• THINGS TO DO
• a. Reproduce the passage of the maintenance contract text that begins at the words "KPIs on the" and stops after "mobile tool store.", switching "monthly meetings" to "quarterly reviews".
• b. Translate this sentence from the maintenance contract text into French: "Vinci is encouraged to come up with two continuous improvement ideas a month that it puts forward at monthly meetings."

• READING TEXT
KPIs on the contract are ?based around safety performance, maintenance activities and production capability, with a reward element to incentivise Vinci to come up with the improvements and get financial benefit for themselves. "It's not simply a question of reducing machine downtime; suggested improvements can also be based on how we manage the overall scope of the contract."

Planning for change
Vinci is encouraged to come up with two continuous improvement ideas a month that it puts forward at monthly meetings. Recent examples include a pneumatic hoist for speeding up process of loading the rolls on to production lines and a mobile tool store.


In 2011, renewal of the contract saw several more services amalgamated into the agreement - electrical maintenance, civil maintenance work (as and when required) in addition to services previously added, such as the lubrication service for the site, mechanical spares delivery, general stores operation and drawing office support, as well ?as other single events of a specialised nature.


Vinci's divisional director Tony Girvan talks with Humber regularly and both intend to run brainstorming sessions where each party gets a feel for how the other expects their business to develop. For Tata Steel, a big focus is on devolving contract governance. According to Humber, "we spend millions on contracts and we want to devolve contract ownership to the people closest to the day-to-day activity involved on those contracts. We're making sure that the framework for contractor governance is appropriate."


By 2014, when the contract is next reviewed, both parties expect to have further developed what they believe is a uniquely close working relationship. ("I haven't seen anything remotely like this elsewhere," says Bretherton.)

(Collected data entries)

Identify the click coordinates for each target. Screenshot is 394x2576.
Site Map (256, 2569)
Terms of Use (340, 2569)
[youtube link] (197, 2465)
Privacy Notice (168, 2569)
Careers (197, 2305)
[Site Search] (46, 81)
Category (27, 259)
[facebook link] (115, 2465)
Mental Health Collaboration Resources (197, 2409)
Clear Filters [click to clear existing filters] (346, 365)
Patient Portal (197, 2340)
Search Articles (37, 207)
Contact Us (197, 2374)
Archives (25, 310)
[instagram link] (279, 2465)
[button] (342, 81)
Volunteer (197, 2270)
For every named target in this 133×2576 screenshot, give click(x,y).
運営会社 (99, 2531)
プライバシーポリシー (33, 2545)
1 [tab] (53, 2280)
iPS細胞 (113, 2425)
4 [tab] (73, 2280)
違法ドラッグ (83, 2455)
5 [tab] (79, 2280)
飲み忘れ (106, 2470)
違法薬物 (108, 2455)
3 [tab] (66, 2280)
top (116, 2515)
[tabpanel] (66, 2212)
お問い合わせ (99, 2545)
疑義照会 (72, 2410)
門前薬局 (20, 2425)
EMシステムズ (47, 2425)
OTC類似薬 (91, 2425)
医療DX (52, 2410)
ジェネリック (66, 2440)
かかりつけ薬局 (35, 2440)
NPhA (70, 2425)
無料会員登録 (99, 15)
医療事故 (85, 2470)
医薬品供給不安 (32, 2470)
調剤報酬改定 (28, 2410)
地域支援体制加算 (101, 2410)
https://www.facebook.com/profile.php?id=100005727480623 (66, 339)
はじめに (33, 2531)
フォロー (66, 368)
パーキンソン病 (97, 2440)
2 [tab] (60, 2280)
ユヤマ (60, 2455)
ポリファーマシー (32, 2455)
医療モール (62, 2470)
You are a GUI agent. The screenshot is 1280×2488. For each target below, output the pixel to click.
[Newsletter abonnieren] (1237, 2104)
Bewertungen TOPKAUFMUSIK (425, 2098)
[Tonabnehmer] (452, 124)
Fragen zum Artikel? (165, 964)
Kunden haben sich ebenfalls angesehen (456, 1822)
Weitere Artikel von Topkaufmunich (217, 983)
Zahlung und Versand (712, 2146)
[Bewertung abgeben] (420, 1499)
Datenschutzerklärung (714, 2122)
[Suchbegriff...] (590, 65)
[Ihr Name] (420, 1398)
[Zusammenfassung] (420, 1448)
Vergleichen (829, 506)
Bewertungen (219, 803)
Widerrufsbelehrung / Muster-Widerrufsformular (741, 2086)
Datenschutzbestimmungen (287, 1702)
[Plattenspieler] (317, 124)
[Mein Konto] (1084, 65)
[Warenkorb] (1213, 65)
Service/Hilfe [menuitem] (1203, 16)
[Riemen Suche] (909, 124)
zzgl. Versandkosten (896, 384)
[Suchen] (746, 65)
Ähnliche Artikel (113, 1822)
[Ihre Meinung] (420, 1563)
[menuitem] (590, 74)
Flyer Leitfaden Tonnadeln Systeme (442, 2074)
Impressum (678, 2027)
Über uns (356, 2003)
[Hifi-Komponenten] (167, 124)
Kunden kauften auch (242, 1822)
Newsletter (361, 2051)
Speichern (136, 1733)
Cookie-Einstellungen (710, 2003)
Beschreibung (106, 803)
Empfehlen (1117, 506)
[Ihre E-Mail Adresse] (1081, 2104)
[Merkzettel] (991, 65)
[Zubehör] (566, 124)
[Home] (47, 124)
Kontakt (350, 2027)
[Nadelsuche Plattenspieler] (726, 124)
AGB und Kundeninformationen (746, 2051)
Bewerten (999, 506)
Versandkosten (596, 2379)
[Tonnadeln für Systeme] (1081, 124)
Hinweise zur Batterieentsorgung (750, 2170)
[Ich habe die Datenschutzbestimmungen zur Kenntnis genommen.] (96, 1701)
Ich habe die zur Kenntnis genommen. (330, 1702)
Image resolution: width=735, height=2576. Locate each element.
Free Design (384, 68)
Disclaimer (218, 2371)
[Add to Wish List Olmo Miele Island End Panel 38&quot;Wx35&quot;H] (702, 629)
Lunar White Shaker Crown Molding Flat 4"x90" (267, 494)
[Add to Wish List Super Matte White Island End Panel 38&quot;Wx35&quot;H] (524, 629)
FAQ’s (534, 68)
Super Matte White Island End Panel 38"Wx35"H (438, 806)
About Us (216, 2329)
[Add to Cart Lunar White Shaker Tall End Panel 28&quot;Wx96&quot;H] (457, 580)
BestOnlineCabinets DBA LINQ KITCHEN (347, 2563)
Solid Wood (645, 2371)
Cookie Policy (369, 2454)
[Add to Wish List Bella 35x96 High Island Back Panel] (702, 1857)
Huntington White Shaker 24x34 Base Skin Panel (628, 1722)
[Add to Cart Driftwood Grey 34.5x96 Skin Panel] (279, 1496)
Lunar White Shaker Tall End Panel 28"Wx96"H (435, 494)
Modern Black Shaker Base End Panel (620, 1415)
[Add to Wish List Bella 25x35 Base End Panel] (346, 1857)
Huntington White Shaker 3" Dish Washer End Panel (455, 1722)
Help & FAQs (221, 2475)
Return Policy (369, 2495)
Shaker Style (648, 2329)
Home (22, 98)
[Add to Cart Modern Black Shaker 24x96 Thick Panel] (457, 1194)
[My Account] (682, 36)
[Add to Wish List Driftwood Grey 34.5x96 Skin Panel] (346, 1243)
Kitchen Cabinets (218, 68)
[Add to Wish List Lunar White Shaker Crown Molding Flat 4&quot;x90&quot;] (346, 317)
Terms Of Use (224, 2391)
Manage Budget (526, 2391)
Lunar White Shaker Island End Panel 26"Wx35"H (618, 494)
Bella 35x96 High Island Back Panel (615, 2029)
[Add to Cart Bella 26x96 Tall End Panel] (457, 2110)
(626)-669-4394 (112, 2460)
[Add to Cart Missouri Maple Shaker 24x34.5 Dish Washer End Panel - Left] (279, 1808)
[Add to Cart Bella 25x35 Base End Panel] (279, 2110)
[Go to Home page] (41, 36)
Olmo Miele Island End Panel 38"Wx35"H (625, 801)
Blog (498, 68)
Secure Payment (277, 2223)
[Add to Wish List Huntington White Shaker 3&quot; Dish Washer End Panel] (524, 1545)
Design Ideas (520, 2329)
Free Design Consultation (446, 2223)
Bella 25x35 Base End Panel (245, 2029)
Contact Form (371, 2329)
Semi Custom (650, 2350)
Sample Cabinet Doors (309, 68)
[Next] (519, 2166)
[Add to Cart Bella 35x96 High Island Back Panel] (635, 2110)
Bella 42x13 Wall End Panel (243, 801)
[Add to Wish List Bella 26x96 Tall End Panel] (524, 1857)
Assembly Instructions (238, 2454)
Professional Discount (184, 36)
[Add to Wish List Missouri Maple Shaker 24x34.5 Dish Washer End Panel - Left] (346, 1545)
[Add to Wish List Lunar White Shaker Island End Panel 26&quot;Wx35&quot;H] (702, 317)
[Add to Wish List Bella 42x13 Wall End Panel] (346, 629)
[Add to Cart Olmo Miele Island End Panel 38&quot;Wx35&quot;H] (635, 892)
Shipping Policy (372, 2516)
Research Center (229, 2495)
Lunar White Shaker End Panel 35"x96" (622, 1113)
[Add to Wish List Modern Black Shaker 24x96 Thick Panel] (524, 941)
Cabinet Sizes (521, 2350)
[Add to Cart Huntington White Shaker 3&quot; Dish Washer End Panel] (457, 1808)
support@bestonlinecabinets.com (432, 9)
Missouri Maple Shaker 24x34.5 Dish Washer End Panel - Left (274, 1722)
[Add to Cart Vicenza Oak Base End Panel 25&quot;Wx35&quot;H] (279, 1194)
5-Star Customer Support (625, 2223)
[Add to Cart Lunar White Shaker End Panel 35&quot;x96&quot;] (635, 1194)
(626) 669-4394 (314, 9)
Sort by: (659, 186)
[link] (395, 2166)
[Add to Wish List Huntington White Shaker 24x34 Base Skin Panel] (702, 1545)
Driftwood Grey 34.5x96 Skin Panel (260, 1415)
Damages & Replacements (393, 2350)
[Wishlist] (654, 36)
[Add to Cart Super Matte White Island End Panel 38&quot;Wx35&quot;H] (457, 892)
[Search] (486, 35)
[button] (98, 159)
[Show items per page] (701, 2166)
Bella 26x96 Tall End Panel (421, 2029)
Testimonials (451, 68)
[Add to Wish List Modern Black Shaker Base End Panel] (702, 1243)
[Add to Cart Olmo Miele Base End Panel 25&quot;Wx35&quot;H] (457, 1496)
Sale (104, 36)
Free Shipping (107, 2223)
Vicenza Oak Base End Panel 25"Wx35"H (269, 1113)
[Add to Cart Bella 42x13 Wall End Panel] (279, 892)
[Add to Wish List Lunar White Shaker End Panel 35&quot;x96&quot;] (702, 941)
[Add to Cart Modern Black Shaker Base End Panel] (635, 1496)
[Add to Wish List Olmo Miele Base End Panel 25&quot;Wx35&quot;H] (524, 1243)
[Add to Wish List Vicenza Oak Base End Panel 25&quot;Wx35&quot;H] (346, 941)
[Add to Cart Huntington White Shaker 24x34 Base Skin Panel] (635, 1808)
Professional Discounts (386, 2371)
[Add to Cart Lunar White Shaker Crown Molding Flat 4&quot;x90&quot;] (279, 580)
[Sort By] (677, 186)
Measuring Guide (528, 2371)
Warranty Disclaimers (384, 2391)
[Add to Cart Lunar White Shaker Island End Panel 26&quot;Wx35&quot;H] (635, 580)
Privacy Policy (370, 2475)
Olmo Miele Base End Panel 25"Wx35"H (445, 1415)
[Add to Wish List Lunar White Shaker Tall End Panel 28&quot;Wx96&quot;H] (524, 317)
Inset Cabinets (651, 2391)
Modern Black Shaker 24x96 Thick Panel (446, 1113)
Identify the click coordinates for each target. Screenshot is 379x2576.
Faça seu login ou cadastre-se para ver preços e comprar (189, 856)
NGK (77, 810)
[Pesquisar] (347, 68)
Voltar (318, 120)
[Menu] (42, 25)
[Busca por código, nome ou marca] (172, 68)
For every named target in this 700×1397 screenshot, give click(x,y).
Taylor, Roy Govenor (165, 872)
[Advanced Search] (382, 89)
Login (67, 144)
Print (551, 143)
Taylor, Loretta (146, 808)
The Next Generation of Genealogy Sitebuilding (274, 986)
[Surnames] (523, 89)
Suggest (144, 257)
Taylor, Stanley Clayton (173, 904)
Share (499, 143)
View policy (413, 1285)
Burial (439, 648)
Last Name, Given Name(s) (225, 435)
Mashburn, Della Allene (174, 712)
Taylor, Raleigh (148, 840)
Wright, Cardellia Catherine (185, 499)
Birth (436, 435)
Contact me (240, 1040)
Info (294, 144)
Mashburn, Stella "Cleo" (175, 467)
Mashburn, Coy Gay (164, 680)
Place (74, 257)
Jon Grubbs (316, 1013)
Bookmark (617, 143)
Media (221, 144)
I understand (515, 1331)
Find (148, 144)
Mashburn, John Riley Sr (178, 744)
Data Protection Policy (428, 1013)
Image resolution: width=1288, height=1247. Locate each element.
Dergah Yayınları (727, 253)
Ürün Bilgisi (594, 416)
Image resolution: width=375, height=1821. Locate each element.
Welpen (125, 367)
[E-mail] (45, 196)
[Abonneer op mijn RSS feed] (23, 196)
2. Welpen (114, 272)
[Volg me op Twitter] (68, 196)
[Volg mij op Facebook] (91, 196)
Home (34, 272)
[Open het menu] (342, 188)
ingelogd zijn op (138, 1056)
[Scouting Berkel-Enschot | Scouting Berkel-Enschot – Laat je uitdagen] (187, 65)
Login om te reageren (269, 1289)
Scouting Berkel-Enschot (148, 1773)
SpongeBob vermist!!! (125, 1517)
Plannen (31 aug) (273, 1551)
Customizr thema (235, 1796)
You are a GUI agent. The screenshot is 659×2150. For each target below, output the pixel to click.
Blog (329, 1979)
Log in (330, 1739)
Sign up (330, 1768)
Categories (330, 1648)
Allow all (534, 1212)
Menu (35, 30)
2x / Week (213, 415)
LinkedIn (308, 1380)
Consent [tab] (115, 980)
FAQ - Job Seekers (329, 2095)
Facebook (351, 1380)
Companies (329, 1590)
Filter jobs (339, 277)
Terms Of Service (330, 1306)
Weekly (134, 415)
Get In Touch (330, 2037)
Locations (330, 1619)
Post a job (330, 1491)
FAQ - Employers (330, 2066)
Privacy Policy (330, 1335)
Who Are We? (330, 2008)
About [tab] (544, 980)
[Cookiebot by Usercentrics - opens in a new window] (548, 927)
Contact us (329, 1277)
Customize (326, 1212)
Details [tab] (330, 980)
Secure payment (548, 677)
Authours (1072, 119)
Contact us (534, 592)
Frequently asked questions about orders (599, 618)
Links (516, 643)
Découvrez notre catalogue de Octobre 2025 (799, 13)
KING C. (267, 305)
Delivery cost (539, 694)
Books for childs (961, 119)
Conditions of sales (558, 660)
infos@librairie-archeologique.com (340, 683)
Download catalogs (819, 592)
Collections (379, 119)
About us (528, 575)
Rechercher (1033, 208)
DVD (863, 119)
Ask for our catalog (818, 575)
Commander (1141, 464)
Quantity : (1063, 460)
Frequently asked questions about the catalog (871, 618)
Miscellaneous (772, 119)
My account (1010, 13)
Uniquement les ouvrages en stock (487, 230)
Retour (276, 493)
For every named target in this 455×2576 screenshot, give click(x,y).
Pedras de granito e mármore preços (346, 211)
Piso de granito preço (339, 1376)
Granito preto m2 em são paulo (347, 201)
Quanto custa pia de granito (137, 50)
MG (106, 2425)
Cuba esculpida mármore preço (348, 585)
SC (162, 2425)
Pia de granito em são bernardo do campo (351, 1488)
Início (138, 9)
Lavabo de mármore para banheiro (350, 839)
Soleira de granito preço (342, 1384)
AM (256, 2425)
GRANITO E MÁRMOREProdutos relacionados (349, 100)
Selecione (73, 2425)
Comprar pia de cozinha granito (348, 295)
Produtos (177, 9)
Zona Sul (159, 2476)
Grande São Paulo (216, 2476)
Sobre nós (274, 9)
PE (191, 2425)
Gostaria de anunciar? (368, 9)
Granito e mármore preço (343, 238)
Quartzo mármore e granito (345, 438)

• ANSWERS TO THE PROBLEMS
• a.
KPIs on the contract are ?based around safety performance, maintenance activities and production capability, with a reward element to incentivise Vinci to come up with the improvements and get financial benefit for themselves. "It's not simply a question of reducing machine downtime; suggested improvements can also be based on how we manage the overall scope of the contract."

Planning for change
Vinci is encouraged to come up with two continuous improvement ideas a month that it puts forward at quarterly reviews. Recent examples include a pneumatic hoist for speeding up process of loading the rolls on to production lines and a mobile tool store.

• b. Vinci est encouragé à proposer chaque mois deux idées d'amélioration continue, qu'il présente lors de réunions mensuelles.